Dividida em três partes, a narrativa acompanha a trajetória de Ivan Smúrov, ou Vânia, órfão que sai do interior e passa a viver com uma família da alta classe de São Petersburgo, onde começa a estudar arte e história. Seu principal desconforto decorre da convivência com Stroop, homem refinado que vive sua homossexualidade de modo livre.

"Os amores de Stroop são outra coisa, uma coisa completamente diferente", provoca um personagem sobre a nebulosa vida afetiva do aristocrata inglês.

Concebido com apuro estilístico, o romance se organiza em uma sucessão de cenas, muitas delas trazendo diálogos afiados, o que cria intenso efeito de teatralidade e agilidade na leitura. Os personagens debatem, trocam pontos de vista; a ação é sobretudo mental.

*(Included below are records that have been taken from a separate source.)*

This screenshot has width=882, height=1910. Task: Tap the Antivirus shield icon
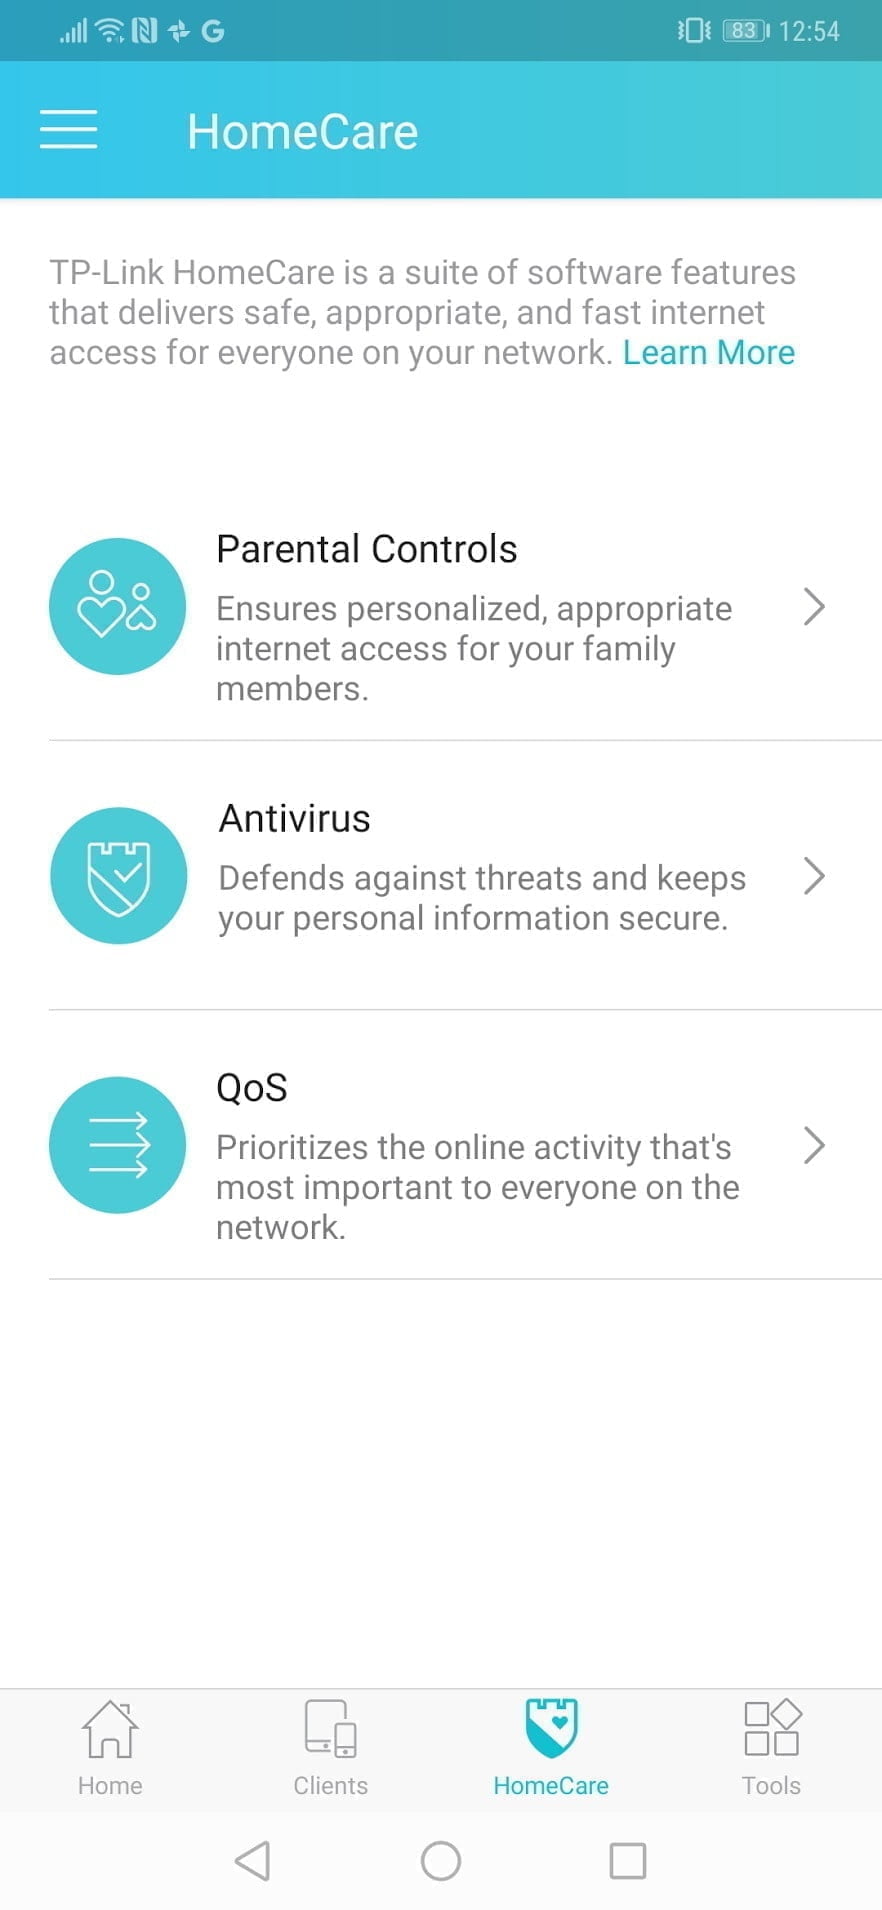(118, 875)
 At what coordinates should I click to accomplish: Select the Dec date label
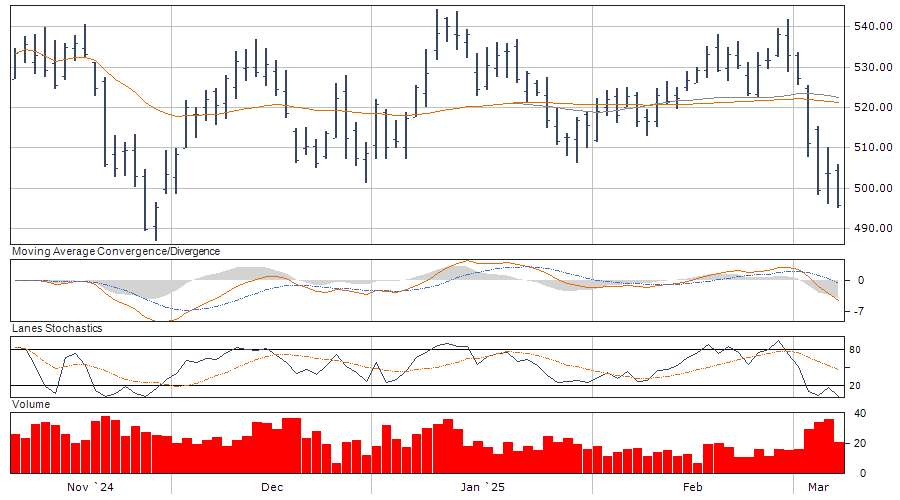point(271,487)
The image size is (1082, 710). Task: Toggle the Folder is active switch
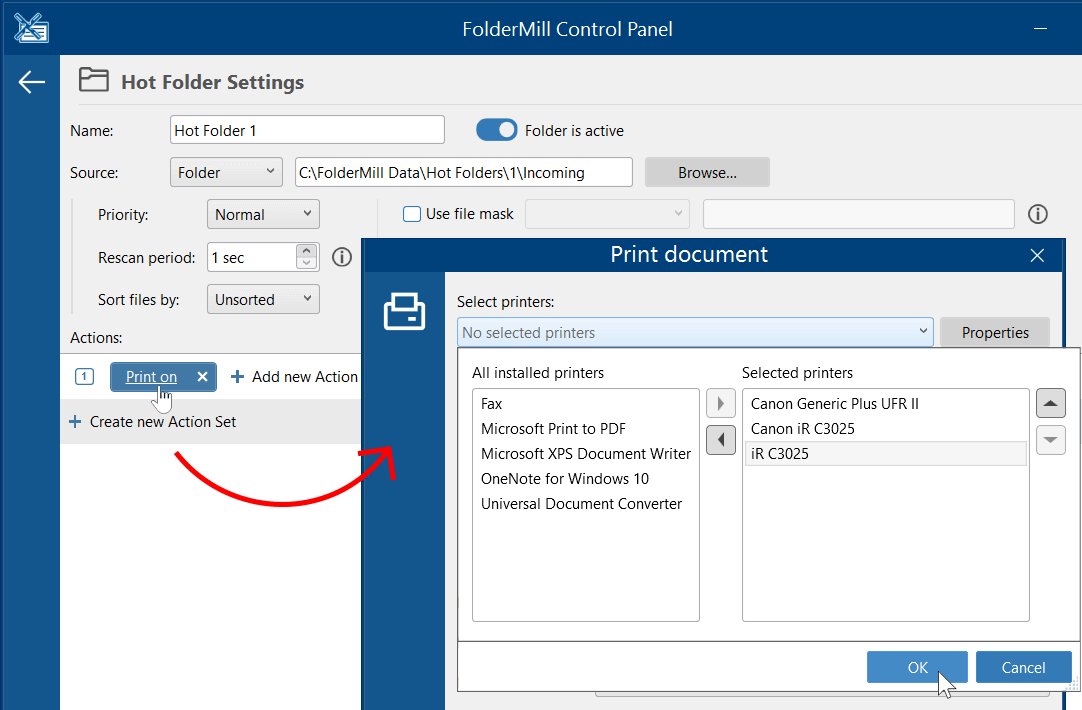496,130
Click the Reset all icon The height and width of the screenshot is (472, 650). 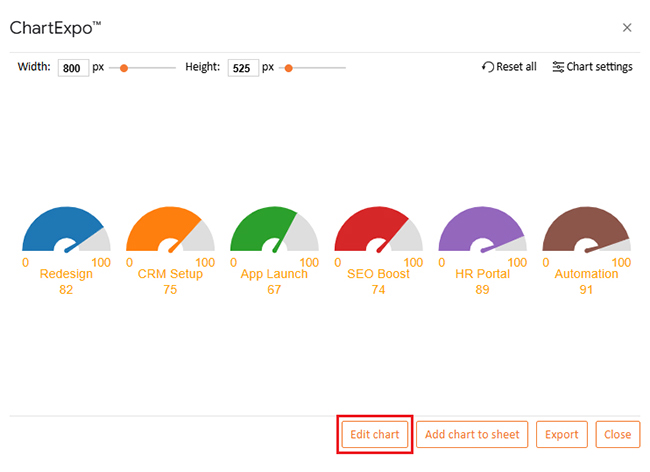(488, 67)
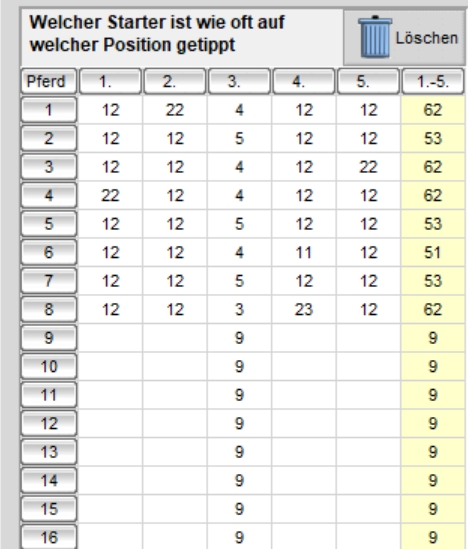Click the yellow total 51 for horse 6
Image resolution: width=468 pixels, height=549 pixels.
[x=433, y=252]

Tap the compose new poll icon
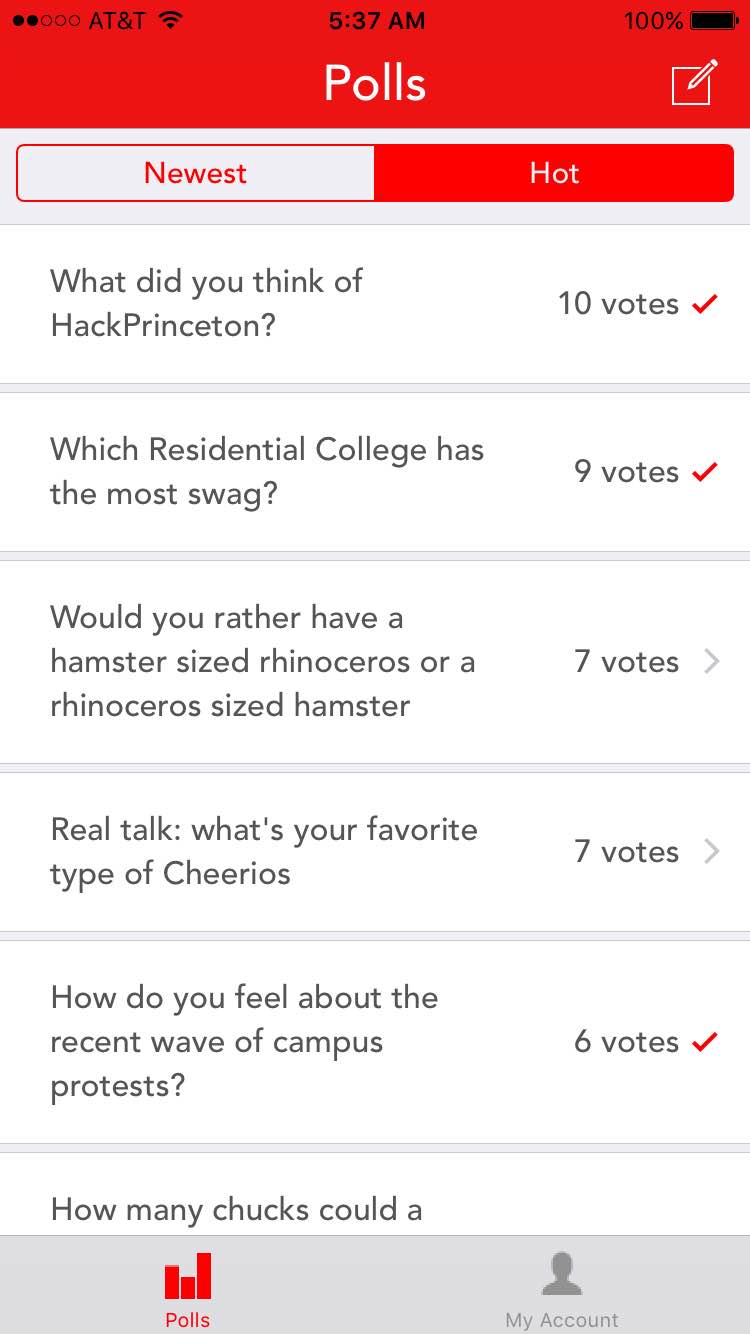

Nota-se também a habilidade narrativa de Kuzmin ao convocar diversas sensações, construindo cenários em que proliferam sons musicais, barulhos de conversas, aromas de charutos, morangos e vinho; aliados à percepção de variados tons de luz e cores. Uma festa para os sentidos.

Talvez sejam eles os protagonistas desta pequena obra-prima, em que a carne e a pele gritam algo que ainda está além do entendimento racional do jovem Vânia, na forma de impulsos não compreendidos. Mas Eros quer bater asas e voar.

Daí a força imagética do título, retomado ao longo da narrativa, de final aberto, condizente com um romance que privilegia a sugestão. A aventura da vida começa quando termina o livro: "Somos helenos, amantes do belo, bacantes da vida futura".

O futuro traria incertezas ao escritor: "Asas" foi suprimido pela censura soviética durante décadas. Do ponto de vista da recepção, continua em terreno instável, já que na Rússia de Vladimir Putin o governo aprova leis criminalizando qualquer tipo de manifestação homoafetiva em espaço público, além de elaborar listas de livros proibidos.

Nesse sentido, é mais do que bem-vinda a leitura do romance, que traduz em experiência estética o reconhecimento de múltiplas formas de erotismo e sensibilidade.